Afnic has committed to devoting 11% of its Revenues to actions of general interest, in particular by transferring €1.3 million each year to the Afnic Foundation for Digital Solidarity, which supports local initiatives to promote digital inclusion.
Although digital technology facilitates the lives of many, lack of availability or digital skills also has an exclusionary effect, particularly among the elderly, the disabled, young people with no qualifications, and low-income households. Conscious of these obstacles, the Afnic Foundation for Digital Solidarity aims to contribute to the development of a more inclusive internet in order to make digital technology a stepping stone towards integration for a more equitable society.
Created in 2015 under the auspices of the Fondation de France, the Foundation supports non-profit projects for digital inclusion throughout France.
Through this commitment, Afnic uses the revenue generated by .fr domain name registrations to serve the French internet community: an original type of social economy.
Go to the Afnic Foundation websiteCombating digital exclusion
Making the internet more accessible and more useful to all. In order to promote digital inclusion, the Foundation supports initiatives encouraging the territorial development and opening up of certain regions, as well as initiatives combating digital disability and illiteracy.
Digital technology now permeates all aspects of our lives. The Afnic Foundation provides support for the development of cultural, citizen, educational, ecological, health and inclusive projects.
However, it gives priority to formative initiatives led by players in the social economy, based on the following three objectives:
– Objective 1: Support for solidarity mechanisms: providing innovative solutions to people in job integration programmes, early school leavers, people with disabilities, the elderly, the sick, and to overcome geographic isolation;
– Objective 2: Support for societal changes: contributing to consideration of environmental issues (global warming, biodiversity, reducing greenhouse gases, transport, air quality, etc.), providing innovative solutions in the housing and habitat sector;
– Objective 3: Strengthening social cohesion: increasing the effectiveness of initiatives led by professionals in the social and inclusion sectors through innovative work processes and collaboration within their structures.

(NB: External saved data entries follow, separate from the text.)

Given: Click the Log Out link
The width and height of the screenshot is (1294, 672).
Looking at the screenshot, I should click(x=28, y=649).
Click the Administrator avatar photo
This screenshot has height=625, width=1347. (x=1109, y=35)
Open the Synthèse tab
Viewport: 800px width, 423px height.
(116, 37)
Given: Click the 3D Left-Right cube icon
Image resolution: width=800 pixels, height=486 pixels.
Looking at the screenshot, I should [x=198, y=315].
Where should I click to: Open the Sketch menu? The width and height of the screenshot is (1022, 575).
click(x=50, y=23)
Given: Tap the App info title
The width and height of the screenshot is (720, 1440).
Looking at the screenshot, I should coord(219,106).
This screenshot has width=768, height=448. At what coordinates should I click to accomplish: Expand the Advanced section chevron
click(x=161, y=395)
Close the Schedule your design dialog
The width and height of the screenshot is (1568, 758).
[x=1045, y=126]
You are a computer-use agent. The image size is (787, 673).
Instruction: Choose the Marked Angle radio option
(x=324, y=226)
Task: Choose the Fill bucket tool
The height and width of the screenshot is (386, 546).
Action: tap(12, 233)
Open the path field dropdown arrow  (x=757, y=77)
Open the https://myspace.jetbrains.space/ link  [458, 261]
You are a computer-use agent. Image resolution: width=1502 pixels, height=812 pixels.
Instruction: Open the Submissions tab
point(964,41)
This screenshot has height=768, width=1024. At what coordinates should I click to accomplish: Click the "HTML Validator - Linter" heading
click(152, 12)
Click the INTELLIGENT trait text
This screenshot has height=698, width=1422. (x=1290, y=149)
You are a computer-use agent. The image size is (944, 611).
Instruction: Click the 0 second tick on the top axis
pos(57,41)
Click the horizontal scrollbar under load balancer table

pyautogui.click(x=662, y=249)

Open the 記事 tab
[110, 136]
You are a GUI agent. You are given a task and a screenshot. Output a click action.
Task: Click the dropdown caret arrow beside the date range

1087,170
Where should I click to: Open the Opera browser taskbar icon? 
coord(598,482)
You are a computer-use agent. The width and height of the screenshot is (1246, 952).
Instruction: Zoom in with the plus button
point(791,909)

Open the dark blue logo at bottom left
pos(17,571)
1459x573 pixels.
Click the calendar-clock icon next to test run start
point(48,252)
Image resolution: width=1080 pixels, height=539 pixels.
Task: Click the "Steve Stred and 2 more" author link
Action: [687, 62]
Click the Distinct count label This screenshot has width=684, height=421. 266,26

Project funding and expertise
The Afnic Foundation launches calls for proposals, drawing on community networks.
In Bordeaux, for example, the Atelier Graphite was funded in 2019 to help users write to public services online. In Paris, the association Droits d’urgence, is comprised of lawyers, magistrates, legal experts, notaries and legal officers to help socially and economically vulnerable people with their online procedures, received funding. As did the national initiative Silver Geek for seniors. Some of these projects go on to expand – like the digital safe Reconnect.
In addition to the funding it allocates, the Afnic Foundation provides project initiators with expertise and acts as a meeting ground and hub for grassroots initiatives and skills, to help innovative and model projects emerge.
After several years in operation and hundreds of applications, the Afnic Foundation has generated great interest, with strong motivation among project managers and diverse audiences attuned to the annual priority areas.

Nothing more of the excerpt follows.